Friday, 23 December 2016

Star Trek Conception: A Narrative & Puzzle-driven Roleplaying Game

I've been kicking around ideas for an alternative Star Trek roleplaying game system for years now, with little solid progress. Work keeps getting in the way of my train of thought. But this time, I think I've really got something solid. Find below version 1 of the rules booklet, standard blank character sheet, and introductory adventure (for GM's eyes only):

Star Trek Conception (The rules, 15 pages)
Standard Character Sheet (1 page)
Sample Episode, titled "Keep It Down" (2 pages, Spoilers, do not read if you're not the GM)

"I cast Magic Missile!"

The rules might make more sense if you know the background process of how they came to me.

Step 1 is that I've stolen some ideas from Fiasco. Specifically, the bit where the game is divided into scenes, and that's about as low as the game's resolution goes. No rolls for individual actions, no splitting hairs about exactly how awesome your stats are. Just the story, unpredictable and organic, yet still clearly made from the players' choices.

You could run a totally GMless Star Trek game with little more than this loose structure, but I think an important part of any Star Trek episode is the central mystery or puzzle to solve in each episode, and it's useful to have an impartial GM who can prepare these ahead of time. I tried coming up with an automated mystery generator, but it didn't seem like a satisfying solution. I may add that in future updates, if I ever find a good way to handle it.

So instead, step 2 is acknowledging that this is a GM-led game, though hopefully it leaves fairly little for a decent GM to do, beyond initial setup and verbal description.

There are some dice rolls to be made, and I'll admit that they aren't as elegant as the plot-generating rolls of Fiasco. They're just simpler plot-resolving rolls, pretty similar to the Warhammer speed combat house rules I proposed back in June. In the case of Conception, I think I've gone even further, with just a single roll representing the whole scene, rather than a condensed number of rolls per character, as in the Warhammer.

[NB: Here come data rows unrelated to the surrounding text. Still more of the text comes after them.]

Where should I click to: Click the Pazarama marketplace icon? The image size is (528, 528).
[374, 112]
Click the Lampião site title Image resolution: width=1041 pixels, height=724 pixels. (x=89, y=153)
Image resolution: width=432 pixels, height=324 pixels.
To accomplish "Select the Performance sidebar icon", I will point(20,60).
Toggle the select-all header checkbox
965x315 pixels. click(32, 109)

And then the other big thing I noticed (let's call this step 3) is that Star Trek is always about ideas, concepts, beliefs, points of view. Sure they've got piles of technology, but that's not what the show was ever really about. We mock the episodes that use easy technological solutions to deus ex machina a major problem away, and we venerate the episodes that dig deeply into human emotions, ambitions and principles.

To reflect this, I've made personal ideology a major part of the rules. How things turn out is directly affected by what your characters believe. This was something we originally played around with in a Planescape game, years ago, where each player was required to formally define with their character's core beliefs, and these served as both roleplaying guidelines and a way to add dice modifiers. I have something similar in mind for Star Trek, except that where belief literally reshapes the universe in Planescape, in Star Trek it should be viewed more as shaping personal intention and action in a more abstract way. On the other hand, where personal beliefs were just modifiers to normal gaming statistics in our Planescape rules, for the Conception rules, personal ideology effectively is your major set of gaming attributes. It's much more qualitative than quantitative, which is something new for me.

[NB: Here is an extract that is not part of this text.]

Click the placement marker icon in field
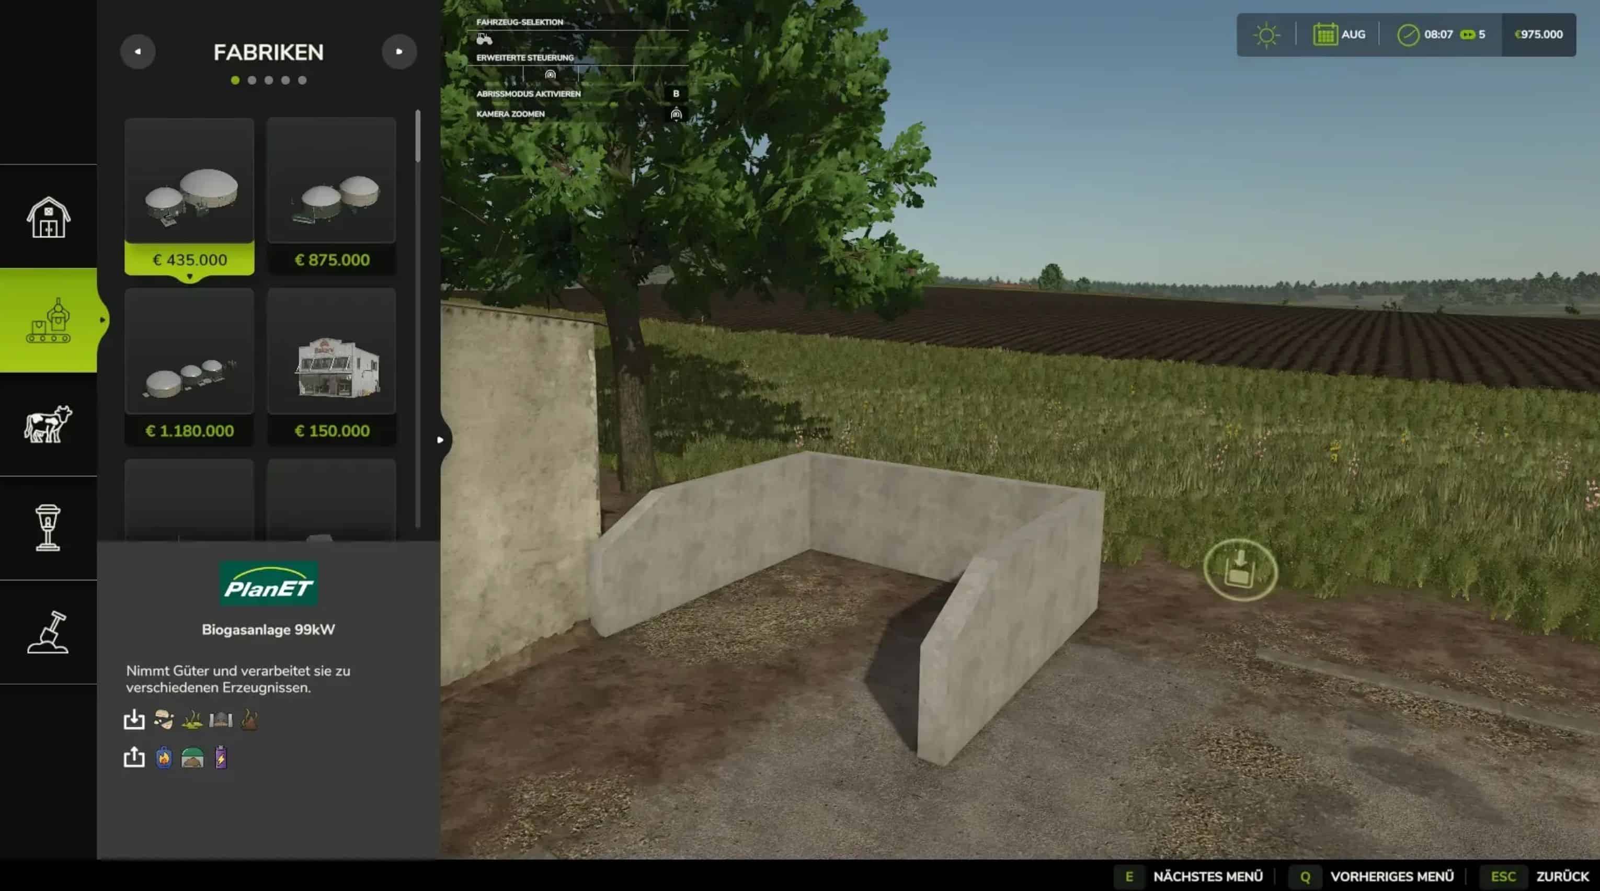pyautogui.click(x=1240, y=570)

We've tested the rules out once, using that sample episode I prepared, and it seemed to work well enough. Character depth was lacking, but this is not surprising whenever a new game starts up. Of course, I know this wasn't a perfectly fair test, since I already knew both the outcome I wanted and how to play that to my very familiar group of players. Blinded testing would probably reveal some useful flaws I could correct, so if anyone does have feedback after trying these rules, please do let me know.

Thursday, 15 December 2016

How Many People Did Neil Armstrong Kill?

To answer the title question: I don't know. It's not clear to me if anyone knows the answer to that question for certain. It's quite likely that Armstrong (yes, first human on the Moon Armstrong) did kill people, and yet there's no clear (public) record of it. Very few sources even seem to want to report it, only noting slightly euphemistically that he flew combat missions in Korea, and then they rush off to his later, cleaner exploits.

That's kind of weird. The actual violence tells us something about Armstrong, but the whitewashing of his background arguably tells us more about ourselves.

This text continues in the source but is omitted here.